There's also something called parallel evolution, and the difference is subtle.  To the right you see an image that depicts 'family trees', but on the species level. The red circles denote either a common origin or the species now.

The left shows parallel evolution. Two species that share a fairly recent common ancestor have evolved the same solution. Say, two species of tree frog that evolve into gliding frogs.

The right shows convergent evolution. Two species that are on an entirely different level, with many distinct forms (species) between them. Hummingbirds and Hawkmoths, share a common ancestor somewhere in the Cambrian, about 550 million years ago. Compare this to the origin of mammals somewhere in the Carboniferous, about 360 million years ago. Carnivorans (e.g. bears, cats, wolves) only popped up about 42 million years ago. These timescales are certainly appreciable.

A few common examples of convergent evolution of animals can be found in Dogs and Hyenas (video below by PhDComics), bats and pterodactyls, fish and dolphins. In plants, you can think of leaves, evolved multiple times such as for kelp and trees. Thorns are also a common example. A very strong one is Coffee and Tea; both contain caffeine. After the movie, we'll discuss a far more basic type of convergent evolution that deserves some attention.

One 'argument' that Creationists often come up with is that the eye is too perfect to have evolved.

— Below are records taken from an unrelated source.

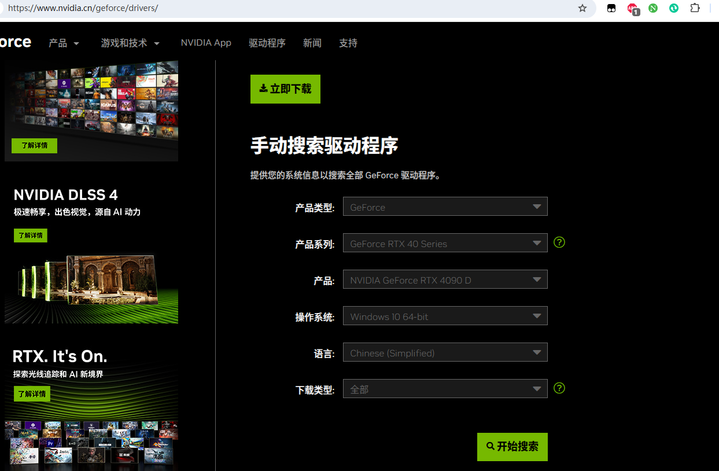Click the teal refresh-arrows extension icon
The width and height of the screenshot is (719, 471).
tap(674, 8)
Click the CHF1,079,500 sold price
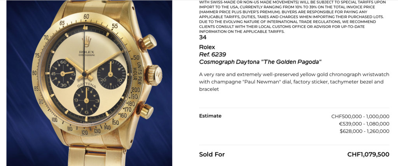The height and width of the screenshot is (166, 398). tap(368, 154)
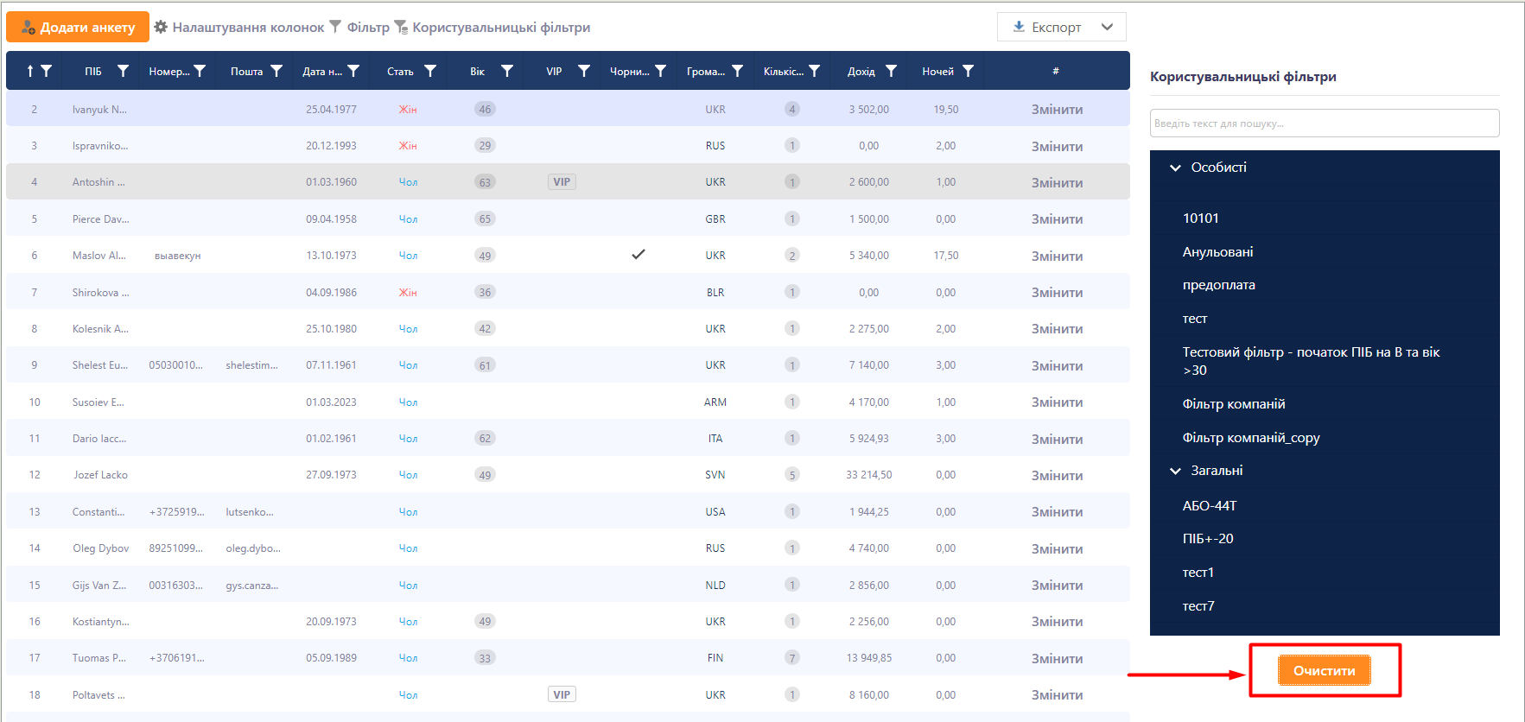Click the user filter search field
The width and height of the screenshot is (1525, 722).
[x=1324, y=123]
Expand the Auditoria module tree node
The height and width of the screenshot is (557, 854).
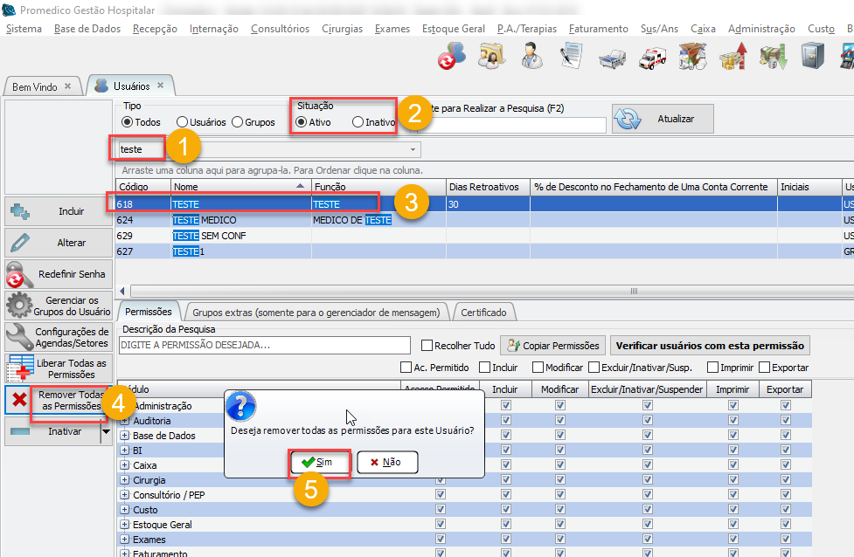(124, 421)
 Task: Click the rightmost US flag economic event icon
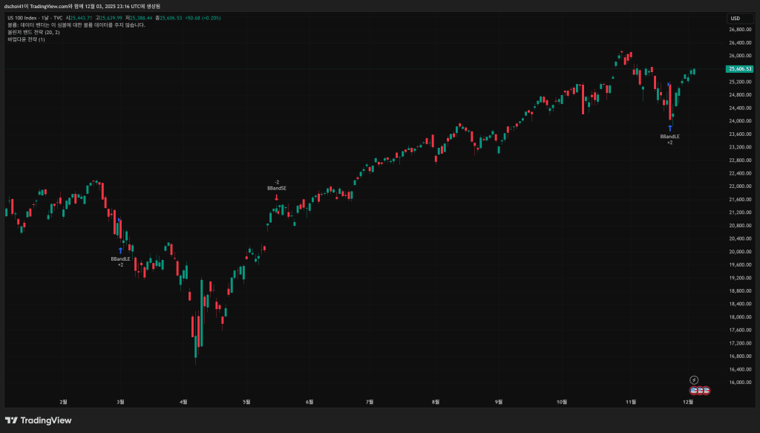pos(707,390)
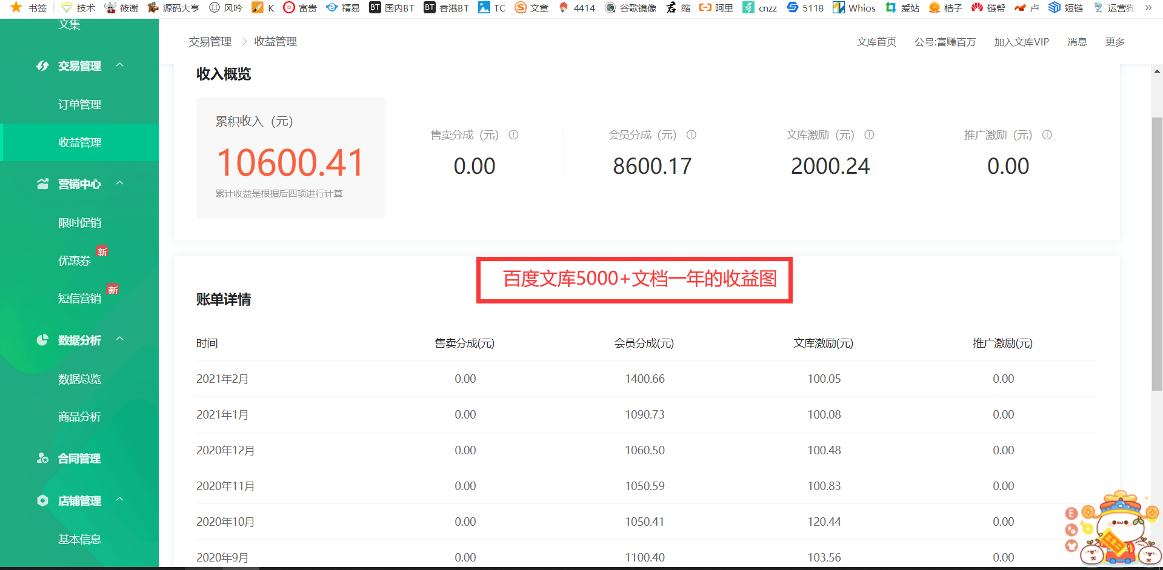Open 订单管理 in the sidebar
This screenshot has height=570, width=1163.
click(x=79, y=104)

Well, the camera-eye we share with e.g. Octopi is a convergently evolved feature. It has evolved in Octopi, mammals and Box jellyfish. The big difference is that the eye in mammals and jellyfish is wired in a way that would get any engineer fired - the wiring is in front of the camera. Octopi are properly wired.

More Modern: Convergent evolution that you can't see.

So as it turns out, convergent evolution can happen on the far smaller biochemical scale as well. This might not be that surprising. Consider the Lenski experiment, the longest running experiment in  the evolution of twelve separate E. Coli lines, that has been active since 1988. One of the lines evolved the ability to grow on citrate, which was not a previous ability.

Consider two of these bacterial lines. They are kept separate for a long time, maybe a thousand years. And suddenly, both of them encounter citrate, and both are found to have adapted. Would it not be expected that these bacterial cells have settled on the same solution? After all, they share very similar circumstances, in terms of what it costs them and what it gains them.

As it turns out, this does happen. For instance, bats and dolphins share high-frequency echo location, and both have amino acid replacements in the protein 'prestin' that are convergent. Jawed vertebrates and jawless fish both evolved Hemoglobin. Hemoglobin is a large protein in the centre of which is an iron core, to which Oxygen binds temporarily. It is what our red blood cells use to transport oxygen throughout the body. There are many more examples, but they are hard to illustrate and we will trust the experts.


Convergent Evolution is when two species that are not recent 'relatives' on the species-level, evolve similar features or solutions independently. We've used the example of the Hummingbird and the Hummingbird Hawkmoth to illustrate the difference between convergent and parallel evolution, and went over a host of other examples.